Message : # 118Message Iris
01 mars 2011, 22:40

INSPIRER

A cette heure le centre ville était encore animé, la circulation intense des sorties de bureau s’était calmée, mais il y avait encore de nombreux passants déterminés à se détendre en un début de soirée encore doux en ce commencement d’automne. Il faudrait attendre encore deux ou trois heures pour que la nuit soit réellement installée, que les diurnes soient retournés dans leurs foyers et que beaucoup soient couchés. Ce ne serait qu’alors qu’elle commencerait vraiment à apprécier la métropole transfigurée.

En attendant, elle se promenait avec tout son matériel de dessin dans un grand sac en toile porté en bandoulière. Cahier, trousse de crayons, gomme, taille crayon, quelques fusains, de l’encre de Chine, porte plume, dossier cartonné… Ce matériel commençait à être pesant, surtout si l’on ajoutait une petite bouteille d’eau et la boîte d’aquarelle, ainsi que des réserves de feuilles à grain fin, 300g. Pas moins. Elle avait appris très vite à ses dépends que la qualité du papier n’était pas qu’une fantaisie coûteuse des vendeurs de matériel de peinture, il y avait une réelle différence entre un grain fin et un grain torchon, l’un permettant de travailler en détail à la plume avant de colorier, tandis que l’autre était parfait pour des études en lavis qu’elle réalisait surtout pour rendre la lumière, avant tout les nuances du ciel, parfois des paysages nocturnes aux néons multicolores, démultipliés dans tous les reflets humides.

Klaxons insistants. Vraiment les gens pourraient faire un effort pour ne pas constamment s’énerver sur la circulation. Ce n’était même plus l’heure des embouteillages.

Tout était question d’eau.

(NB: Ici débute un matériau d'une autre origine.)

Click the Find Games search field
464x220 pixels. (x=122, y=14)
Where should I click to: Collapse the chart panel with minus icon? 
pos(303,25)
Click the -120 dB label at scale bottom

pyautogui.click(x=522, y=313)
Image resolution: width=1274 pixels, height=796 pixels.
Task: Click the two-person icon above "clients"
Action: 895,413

Elle devait imprégner toute la surface du papier, toucher au cœur de la fibre, y demeurer suffisamment longtemps sans s’évaporer jusqu’à ce que toute la zone soit terminée d’être peinte, faute de quoi, la feuille séchait, que ce soit par sa structure ou bien le temps trop long pour peindre ou encore l’absence d’humectation régulière durant le travail. Les néophytes avaient souvent du mal à comprendre que la difficulté de l’aquarelle était précisément là, dans le juste dosage de l’eau, de la saturation du pigment, de l’estimation de la qualité de la feuille, capable ou pas de recevoir une grande quantité liquide sans gondoler.

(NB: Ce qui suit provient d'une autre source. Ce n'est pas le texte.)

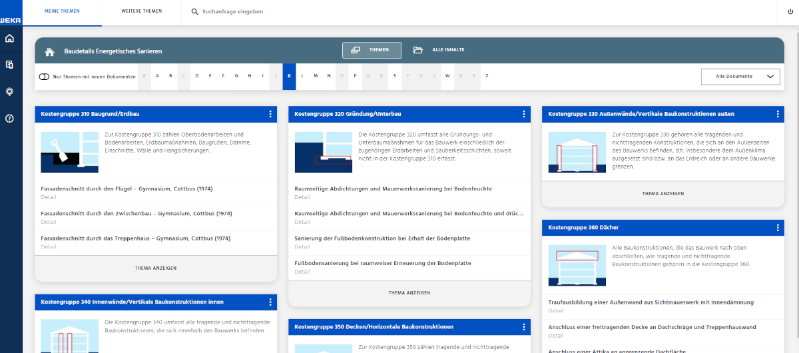Click 'Thema anzeigen' under Kostengruppe 330
This screenshot has width=799, height=353.
point(663,194)
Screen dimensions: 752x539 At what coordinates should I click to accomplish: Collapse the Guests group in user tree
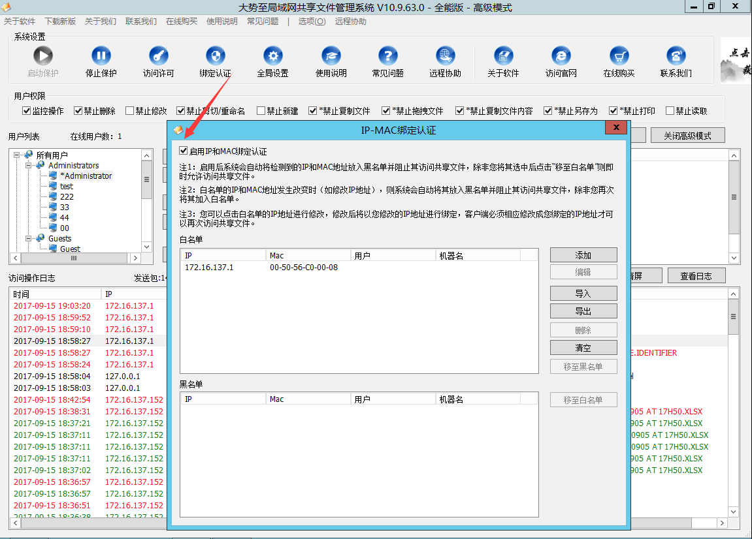29,239
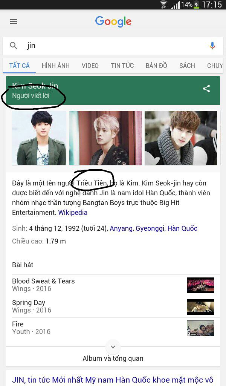Open the pink-haired Jin photo
The height and width of the screenshot is (386, 226).
(x=105, y=138)
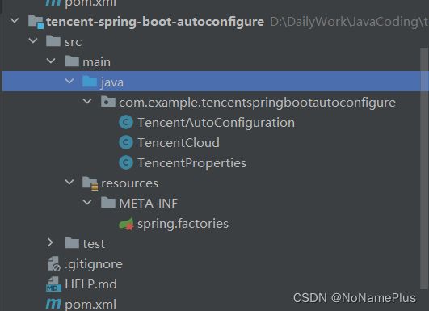The image size is (429, 311).
Task: Select the HELP.md file
Action: [90, 284]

Des sirènes de pompier. Tiens, un accident. C’est sûrement pour ça que les chauffeurs s’énervent. Mais bon, ils pourraient quand même se rendre compte que ça ne sert à rien.
La peinture à l’huile, plus célèbre, ou bien son successeur, l’acrylique, posaient indéniablement moins de problème de ce côté, nécessitant un temps de séchage nettement plus long et permettant des retouches tout au long de celui-ci, sans compter la possibilité d’étaler de grandes zones de couleurs opaques plus sombres ou plus claires pour dissimuler une erreur ou un changement de projet. Les photographies aux rayons X de toiles de maître des siècles passés montraient que de tels repentirs étaient courants.

Enfin, le vacarme avait cessé, ne restait plus que la sirène des pompiers qui arrivaient sur les lieux.

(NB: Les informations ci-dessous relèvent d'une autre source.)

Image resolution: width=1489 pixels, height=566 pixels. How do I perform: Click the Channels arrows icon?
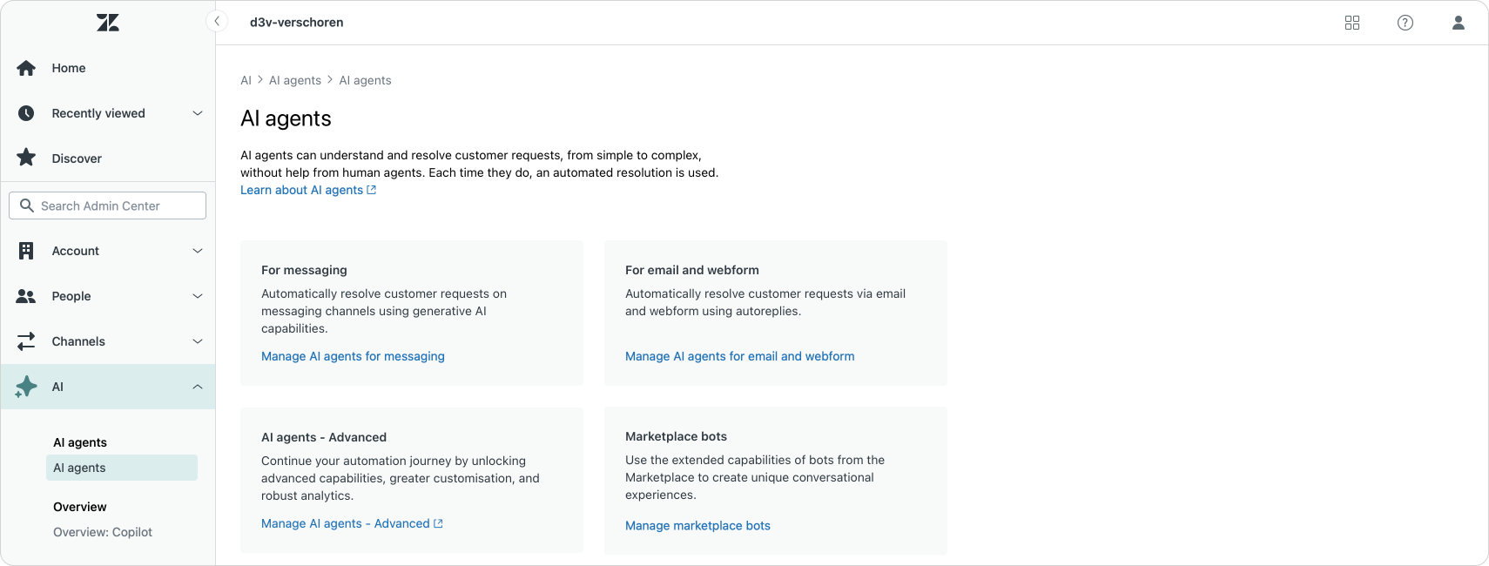pyautogui.click(x=26, y=341)
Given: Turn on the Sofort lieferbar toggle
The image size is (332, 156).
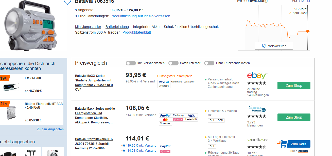Looking at the screenshot, I should (173, 63).
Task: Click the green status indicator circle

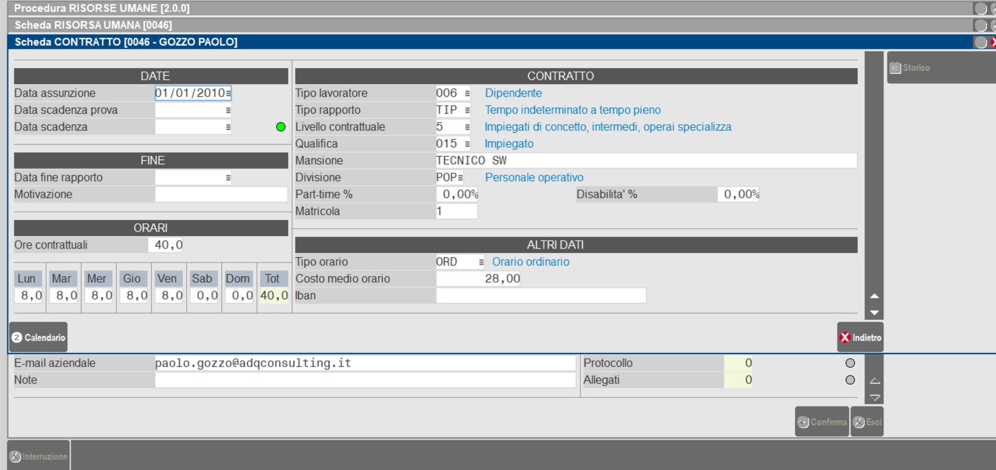Action: click(281, 127)
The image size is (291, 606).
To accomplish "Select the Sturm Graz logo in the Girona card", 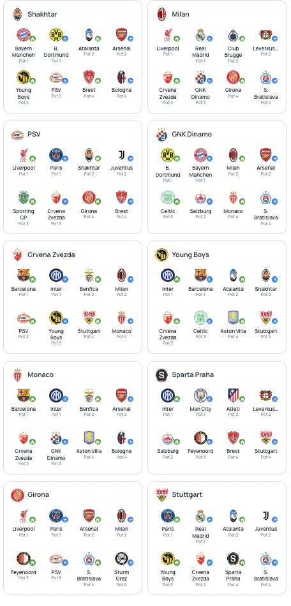I will pos(121,558).
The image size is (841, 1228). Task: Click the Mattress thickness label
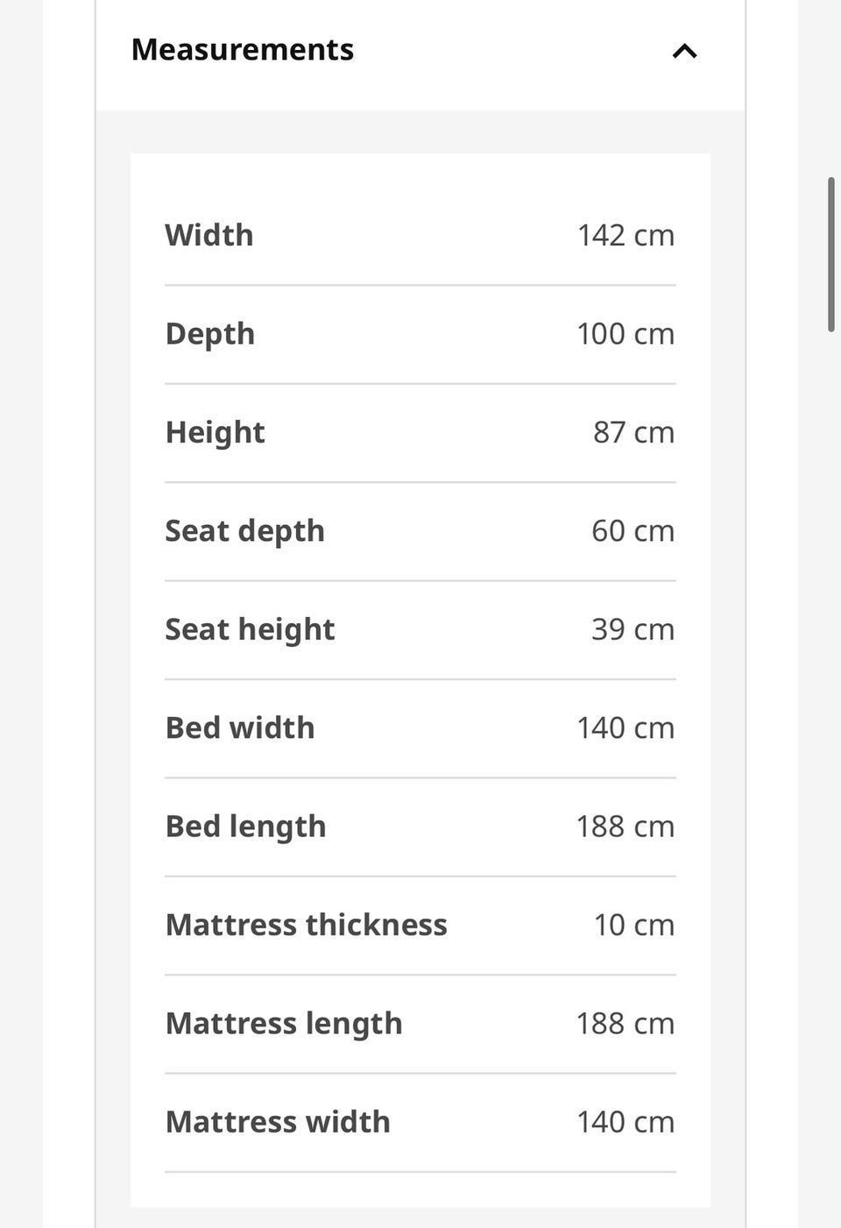click(307, 925)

Il y avait dans son esprit une opposition profonde entre la transparence et l’absence radicale de droit à l’erreur de l’aquarelle et les possibilités d’aménagements polis voire complaisant de l’huile. C’était encore plus flagrant si elle comparaît le travail en couleur directe et ce qui se faisait par palette graphique. C’était d’ailleurs un problème pour elle, la bande dessinée requérait à présent pour ainsi dire systématiquement un travail de la couleur par informatique. Bien sûr, certains coloristes se débrouillaient merveilleusement par cette technique, ils parvenaient parfois même à donner une impression d’aquarelle lisse et propre. Le plus souvent pourtant, la solution appliquée était celle de la facilité avec des traits de dessin agressif, puis un travail de la couleur à la limite d’être criard, et finalement, dans la surenchère de publications, trop de choses se ressemblaient jusqu’à être graphiquement pratiquement superposables.

Psychée arrivait à la hauteur de l’accident. La foule des passants s’était rassemblée pour voir un corps couvert. La jeune femme voulait juste passer pour rejoindre un quartier où se trouvaient quelques bars dont elle appréciait l’ambiance, elle était perdue dans ses pensées et maintenant elle se retrouvait à devoir jouer des coudes pour traverser. En temps normal, elle détestait déjà devoir se frayer un passage, mais là, le voyeurisme morbide dont faisaient preuve ses concitoyens ici présents l’horripilait de surcroît.

Sérieusement, quelle importance ? Qui se souciait réellement de la mort de l’inconnue ? En plus ils disaient qu’elle s’était jetée devant la voiture, qu’il n’y avait eu aucune chance de l’éviter ! Un autre soupçonnait un suicide. A l’entendre il y avait très souvent des désespérés qui se jetaient devant le métro pour en finir et bloquaient la circulation pendant au mieux une demi-heure.

… Une inconnue mourrait et chacun tirait la couverture vers lui, vers sa propre histoire, comme si ça le concernait, comme si ça devait avoir un sens pour sa petite vie mesquine et médiocre !

« Et si tel devait être le cas ? »

L’interrogation jaillissait dans son esprit toujours en proie au doute de tout quand il manquait de sommeil. Comme c’était malheureusement devenu un état chronique, elle avait dû accepter d’être régulièrement confrontée à des contestations à l’intérieur même de sa conscience. D’après Valérien, qui était un fan inconditionnel de la psychanalyse analytique freudienne, il s’agissait là tout simplement de son inconscient qui trouvait matière à se manifester comme une entité extérieure et interne à la fois.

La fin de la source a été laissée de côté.